The Colts during the streak not only won, they beat teams contending for the postseason. New England finished as the first team since 1985 to win 11 games and not make the playoffs, and Indianapolis also beat AFC North Champion Pittsburgh (24-20) on the road, AFC West Champion San Diego (23-20) on the road and AFC South champion Tennessee (23-0) at home during the streak.

Indianapolis this season went 5-1 against playoff teams, beating Minnesota, Pittsburgh, Baltimore, San Diego and Tennessee and losing to Tennessee. The Colts finished 8-2 against teams that finished .500 or above.

And unlike past seasons, when the Colts sometimes routinely won games by double-digit margins with a high-powered offense as the centerpiece, the Colts this season have won enough close games that Manning in the second half of the season often referred to team as grinding its way to victories.

The Colts, who in 2005 set an NFL record by winning their first 13 games by seven or more points, this season won eight games by a touchdown or less. They tied an NFL record by rallying from 10 or more points four times to win on the road – at NFC North Champion Minnesota, at AFC North Champion Pittsburgh, at Houston and at Jacksonville – with the Minnesota, Houston and Jacksonville victories coming after the Colts trailed by at least 10 points in the fourth quarter.

They trailed Minnesota, Jacksonville and Houston by at least 14 points. No previous team ever had overcome a 14-point deficit to win on the road three times in one seasons.

The Colts' offense, which had ranked in the Top 10 in eight of the previous nine seasons, ranked 15th this season, and in two of the victories during the winning streak – at Cleveland and at Jacksonville – the game-winning points came on defensive touchdowns.

"It really was (different)," Dungy said of the season. "There were a lot of different elements contributing and everybody was feeling like they had to do the job every week.

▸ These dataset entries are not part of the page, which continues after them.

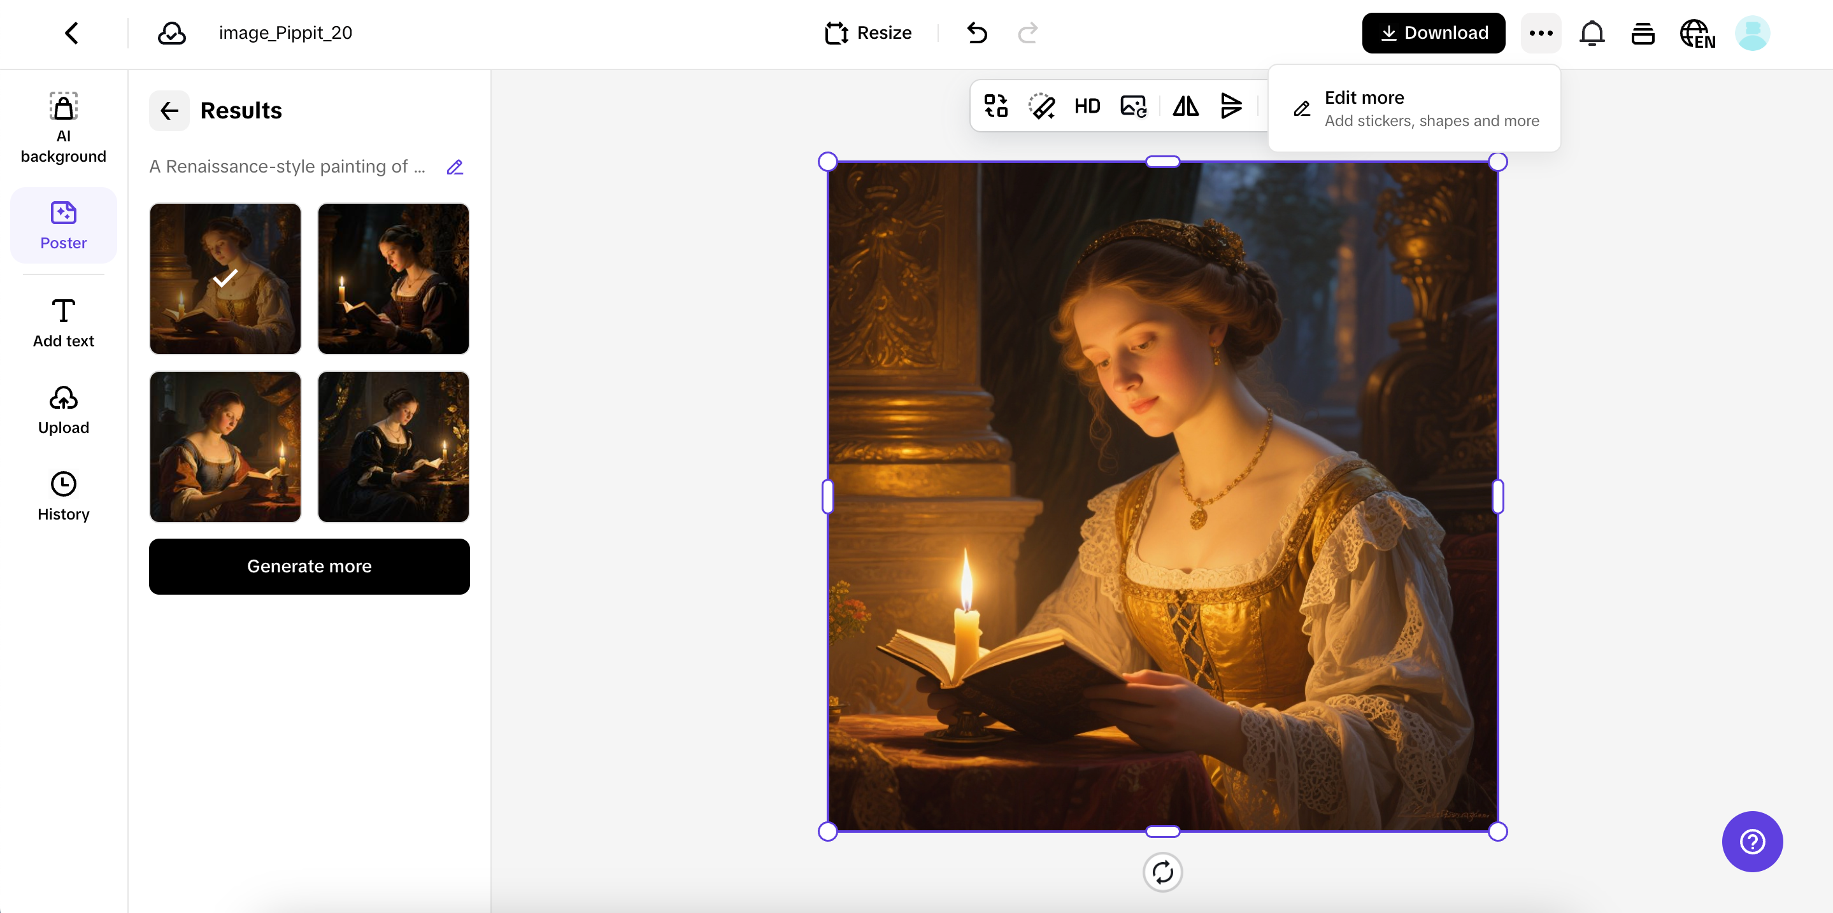Click the Generate more button
This screenshot has height=913, width=1833.
309,566
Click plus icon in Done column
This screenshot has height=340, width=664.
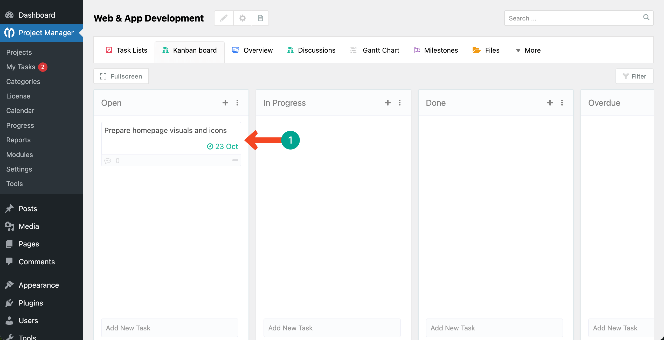550,103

We had a low-scoring game in Cleveland, a high-scoring game the other night (against Jacksonville). We had home games, road games, field goals at the end to win it. Everybody contributed. That was a great feeling."

Said Colts safety Bob Sanders, "I think just our last eight, nine games have really prepared us and gotten us ready. Just with the momentum we started, we wanted to get on a roll, because in the playoffs, you have to be ready. There are no excuses. You have to be ready to play.

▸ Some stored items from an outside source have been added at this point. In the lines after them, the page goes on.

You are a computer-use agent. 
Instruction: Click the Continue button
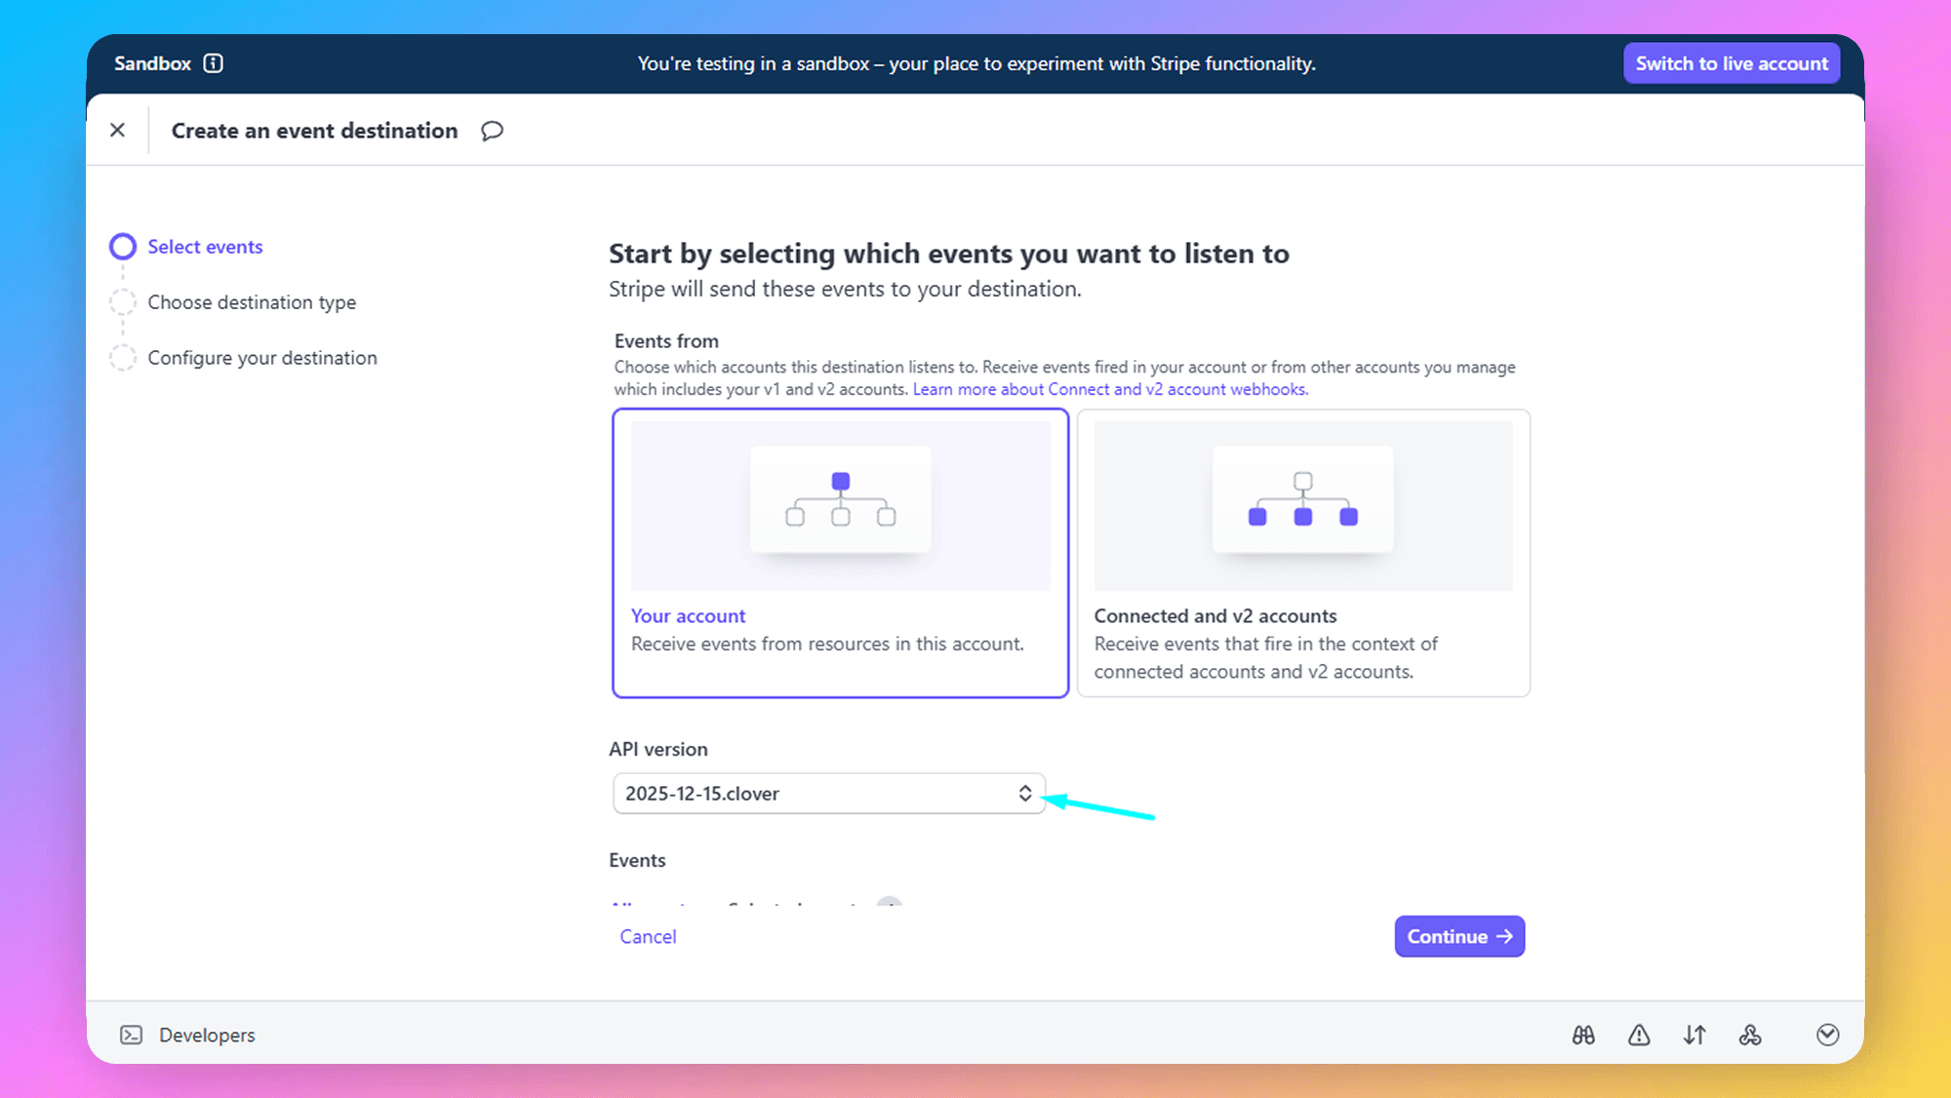pos(1458,936)
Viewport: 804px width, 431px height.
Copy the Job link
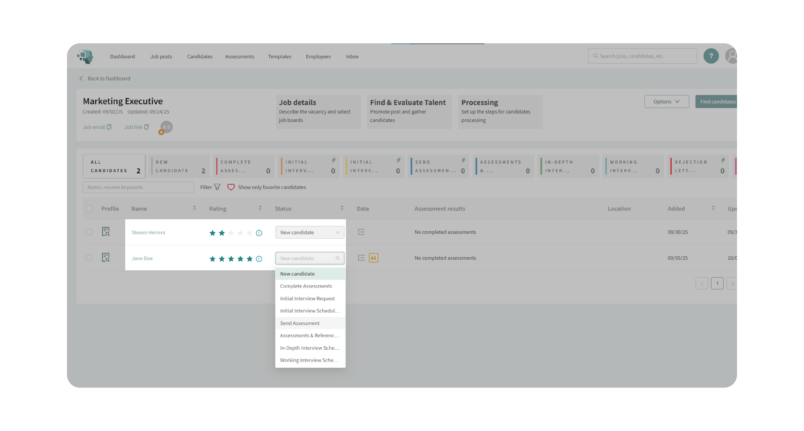(x=146, y=127)
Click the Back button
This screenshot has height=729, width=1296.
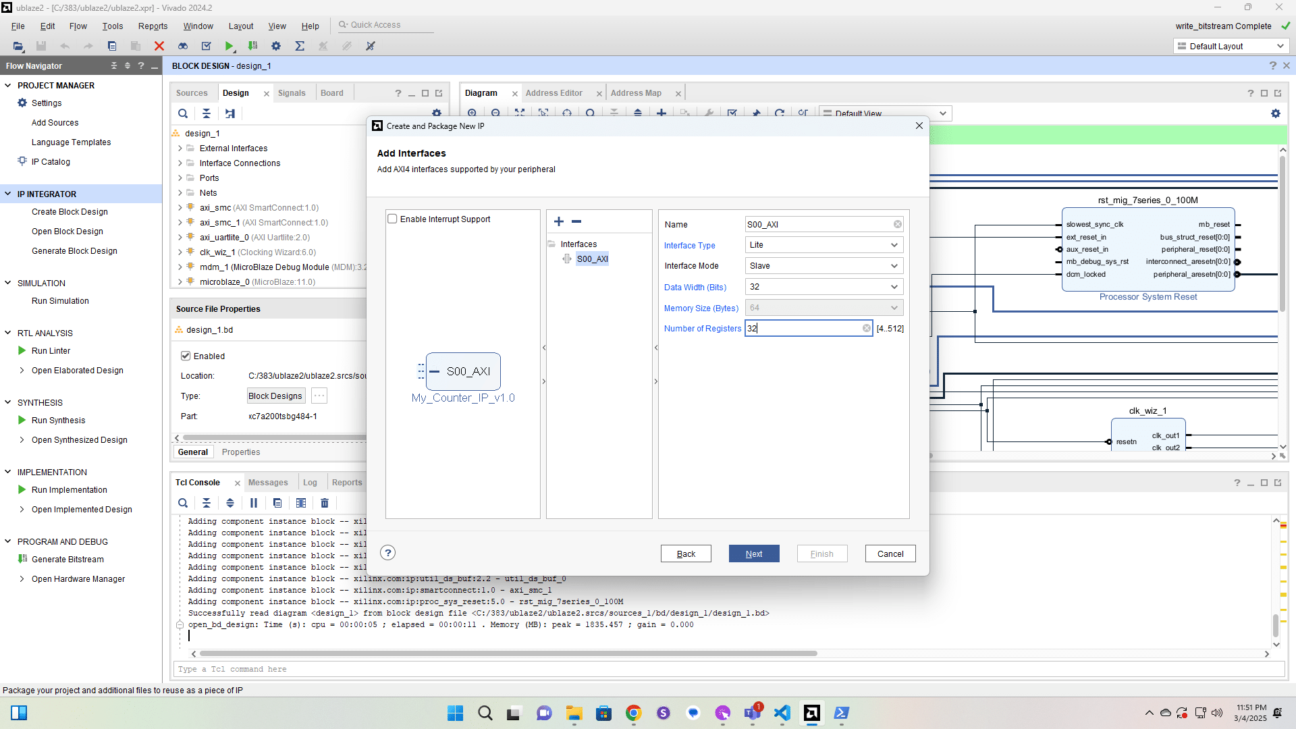686,554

"Everyone has to be on the same page. You can't have those mental errors, those breakdowns, you have to be ready. So just the way the season has gone has really prepared us to just be ready. We have to take it a week at a time now, take it a day at a time, get ready to prepare well every day at practice and practice well."

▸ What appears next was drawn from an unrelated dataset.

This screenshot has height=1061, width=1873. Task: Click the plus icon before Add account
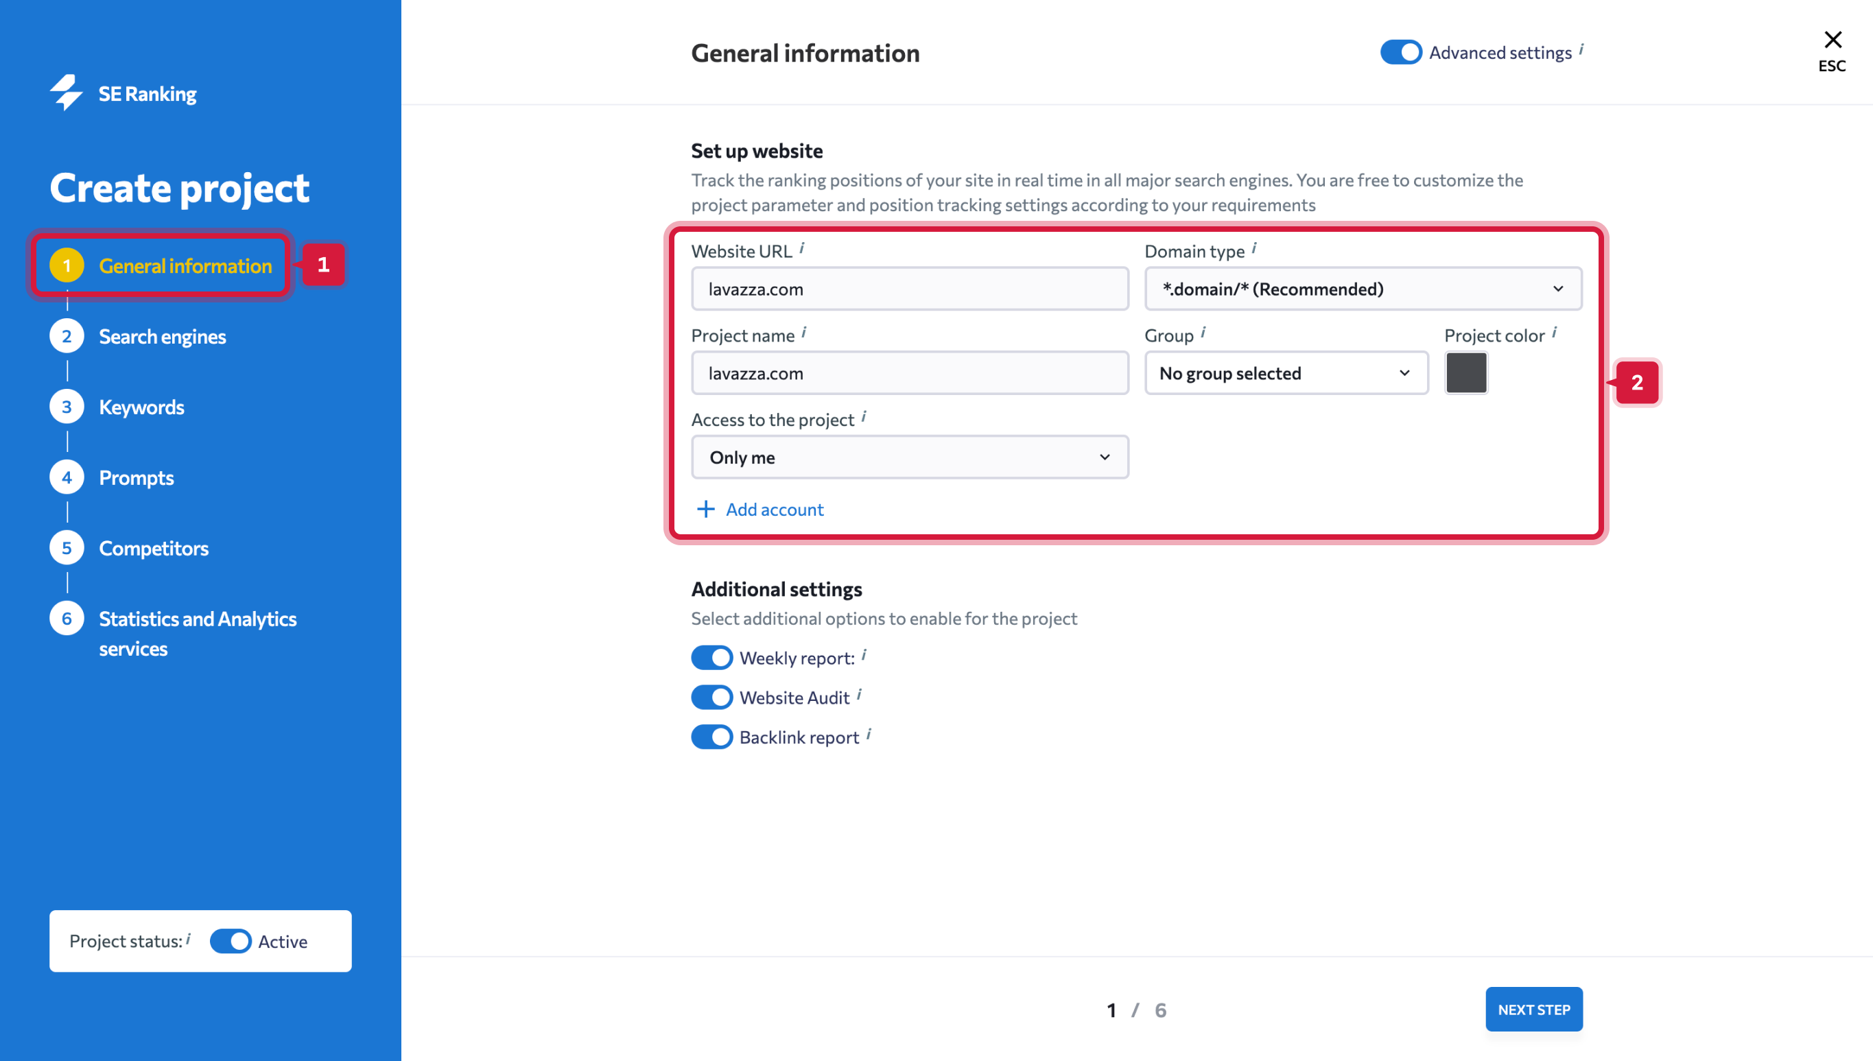pos(705,509)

And if the last nine games haven't provided the Colts' most stress-free finish to a regular season in recent memory, Colts center Jeff Saturday agreed with Sanders and Dungy – that the nature of the streak may prove beneficial in the immediate future.

"I think it definitely does," Saturday said. "I think anytime you've had to win and the pressure has been on to win, guys realize you have to do it no matter how it comes – special teams, defense, offense – whoever has had to make the plays has been doing it for us.

"Hopefully, that will pay off in some tight games in the playoffs."